Saved entries
◇ ◇ ◇
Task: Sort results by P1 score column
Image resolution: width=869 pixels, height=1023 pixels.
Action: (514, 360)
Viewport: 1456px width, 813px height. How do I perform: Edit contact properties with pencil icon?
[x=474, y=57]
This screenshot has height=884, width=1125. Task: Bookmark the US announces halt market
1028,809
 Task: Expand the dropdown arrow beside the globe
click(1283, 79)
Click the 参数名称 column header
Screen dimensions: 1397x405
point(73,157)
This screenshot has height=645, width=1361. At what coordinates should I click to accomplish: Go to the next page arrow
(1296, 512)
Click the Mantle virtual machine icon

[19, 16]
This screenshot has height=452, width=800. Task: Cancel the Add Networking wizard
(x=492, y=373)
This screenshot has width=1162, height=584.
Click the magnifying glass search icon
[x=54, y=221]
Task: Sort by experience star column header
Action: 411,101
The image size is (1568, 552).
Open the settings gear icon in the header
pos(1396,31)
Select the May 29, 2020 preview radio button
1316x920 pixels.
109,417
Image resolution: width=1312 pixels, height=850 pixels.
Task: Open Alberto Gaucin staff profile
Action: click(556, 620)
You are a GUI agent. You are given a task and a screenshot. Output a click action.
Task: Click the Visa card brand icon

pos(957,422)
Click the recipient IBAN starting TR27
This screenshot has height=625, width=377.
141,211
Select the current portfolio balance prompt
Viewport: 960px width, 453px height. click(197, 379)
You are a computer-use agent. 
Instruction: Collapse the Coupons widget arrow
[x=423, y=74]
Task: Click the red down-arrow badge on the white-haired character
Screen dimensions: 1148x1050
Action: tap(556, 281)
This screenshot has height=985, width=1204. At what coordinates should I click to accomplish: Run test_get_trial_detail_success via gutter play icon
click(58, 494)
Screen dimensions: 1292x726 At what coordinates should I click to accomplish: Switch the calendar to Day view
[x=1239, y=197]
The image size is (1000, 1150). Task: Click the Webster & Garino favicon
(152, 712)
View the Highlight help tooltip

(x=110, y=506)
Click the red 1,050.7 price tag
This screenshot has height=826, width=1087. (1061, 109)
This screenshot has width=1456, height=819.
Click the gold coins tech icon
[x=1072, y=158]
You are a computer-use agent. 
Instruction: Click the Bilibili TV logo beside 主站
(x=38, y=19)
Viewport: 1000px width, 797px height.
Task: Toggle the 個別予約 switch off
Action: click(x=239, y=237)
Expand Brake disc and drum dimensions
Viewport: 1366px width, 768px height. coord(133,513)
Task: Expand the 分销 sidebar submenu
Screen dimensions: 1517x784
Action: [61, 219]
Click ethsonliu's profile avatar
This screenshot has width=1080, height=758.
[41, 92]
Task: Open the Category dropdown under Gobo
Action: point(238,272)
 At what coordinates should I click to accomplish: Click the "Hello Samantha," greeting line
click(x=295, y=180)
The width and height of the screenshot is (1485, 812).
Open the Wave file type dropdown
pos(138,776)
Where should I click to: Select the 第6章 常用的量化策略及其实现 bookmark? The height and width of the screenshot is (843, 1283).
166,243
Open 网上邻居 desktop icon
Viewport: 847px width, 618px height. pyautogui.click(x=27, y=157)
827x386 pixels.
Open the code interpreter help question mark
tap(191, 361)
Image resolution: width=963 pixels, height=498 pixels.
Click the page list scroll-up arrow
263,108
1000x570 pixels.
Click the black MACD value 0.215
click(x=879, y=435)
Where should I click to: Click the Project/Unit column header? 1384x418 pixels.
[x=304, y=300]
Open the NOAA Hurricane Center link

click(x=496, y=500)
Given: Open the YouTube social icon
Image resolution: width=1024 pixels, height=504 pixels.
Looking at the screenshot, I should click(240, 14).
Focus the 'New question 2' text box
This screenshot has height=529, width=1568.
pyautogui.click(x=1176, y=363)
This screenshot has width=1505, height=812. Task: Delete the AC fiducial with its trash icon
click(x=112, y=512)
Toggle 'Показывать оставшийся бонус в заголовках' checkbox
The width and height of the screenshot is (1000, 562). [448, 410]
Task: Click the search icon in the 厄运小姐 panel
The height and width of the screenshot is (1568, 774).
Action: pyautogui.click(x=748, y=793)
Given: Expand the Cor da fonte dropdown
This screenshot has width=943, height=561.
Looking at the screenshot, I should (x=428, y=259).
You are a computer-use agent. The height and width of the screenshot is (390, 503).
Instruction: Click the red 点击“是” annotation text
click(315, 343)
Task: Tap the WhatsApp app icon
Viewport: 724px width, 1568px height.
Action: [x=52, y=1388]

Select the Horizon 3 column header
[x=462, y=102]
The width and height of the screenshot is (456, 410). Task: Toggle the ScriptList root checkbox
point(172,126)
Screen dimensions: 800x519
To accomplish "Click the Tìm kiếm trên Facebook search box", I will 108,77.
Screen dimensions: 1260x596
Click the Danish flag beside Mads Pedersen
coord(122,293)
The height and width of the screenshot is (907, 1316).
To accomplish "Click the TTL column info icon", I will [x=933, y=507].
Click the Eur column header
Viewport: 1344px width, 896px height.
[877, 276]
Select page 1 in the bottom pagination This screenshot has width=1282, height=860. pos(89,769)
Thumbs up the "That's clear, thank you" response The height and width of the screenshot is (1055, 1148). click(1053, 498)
◇ ◇ ◇
- ACTIVITY: The lines to copy are those in the records above containing the word "will".

- SOLUTION TO THIS PROBLEM:
To accomplish "Click the Tìm kiếm trên Facebook search box", I will 108,77.
To accomplish "Click the TTL column info icon", I will [x=933, y=507].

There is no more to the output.